**EXERCISE OBJECTIVE:** Show each line of the entries below that contains the string "Select", with uppercase and lowercase treated as different.

———

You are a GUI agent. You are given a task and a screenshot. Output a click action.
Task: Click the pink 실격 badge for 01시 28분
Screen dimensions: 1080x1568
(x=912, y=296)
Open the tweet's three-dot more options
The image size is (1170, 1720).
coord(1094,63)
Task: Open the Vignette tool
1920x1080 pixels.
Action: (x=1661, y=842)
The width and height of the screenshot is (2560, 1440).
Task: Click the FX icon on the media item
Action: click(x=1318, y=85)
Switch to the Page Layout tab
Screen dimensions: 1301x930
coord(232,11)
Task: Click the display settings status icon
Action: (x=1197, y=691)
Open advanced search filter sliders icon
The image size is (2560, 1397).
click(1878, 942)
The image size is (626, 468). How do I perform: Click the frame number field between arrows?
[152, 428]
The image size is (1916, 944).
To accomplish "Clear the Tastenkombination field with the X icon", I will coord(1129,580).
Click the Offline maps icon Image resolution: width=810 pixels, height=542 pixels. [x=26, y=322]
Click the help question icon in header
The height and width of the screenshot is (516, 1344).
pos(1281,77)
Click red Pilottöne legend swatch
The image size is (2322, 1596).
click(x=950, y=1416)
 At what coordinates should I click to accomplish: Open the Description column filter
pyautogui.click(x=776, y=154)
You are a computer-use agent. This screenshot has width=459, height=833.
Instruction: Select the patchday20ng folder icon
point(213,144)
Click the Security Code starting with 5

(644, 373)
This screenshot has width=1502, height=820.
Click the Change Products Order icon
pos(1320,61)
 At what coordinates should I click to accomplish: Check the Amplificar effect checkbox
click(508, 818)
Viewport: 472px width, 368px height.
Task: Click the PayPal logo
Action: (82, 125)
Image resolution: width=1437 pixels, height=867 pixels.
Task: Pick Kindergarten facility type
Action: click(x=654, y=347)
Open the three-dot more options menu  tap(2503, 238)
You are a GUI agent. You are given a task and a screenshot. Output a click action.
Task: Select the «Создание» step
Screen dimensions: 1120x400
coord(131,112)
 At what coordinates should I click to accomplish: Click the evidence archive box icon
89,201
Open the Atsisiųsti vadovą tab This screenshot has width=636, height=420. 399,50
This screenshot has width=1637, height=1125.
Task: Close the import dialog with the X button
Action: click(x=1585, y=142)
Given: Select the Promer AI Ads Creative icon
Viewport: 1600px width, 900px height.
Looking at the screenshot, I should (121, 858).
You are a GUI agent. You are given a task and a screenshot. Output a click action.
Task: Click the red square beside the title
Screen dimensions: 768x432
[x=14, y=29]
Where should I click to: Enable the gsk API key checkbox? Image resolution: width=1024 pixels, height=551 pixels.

———

**THE RESPONSE:**
Instruction: Select the patchday20ng folder icon
Task: Select the «Создание» step
Given: Select the Promer AI Ads Creative icon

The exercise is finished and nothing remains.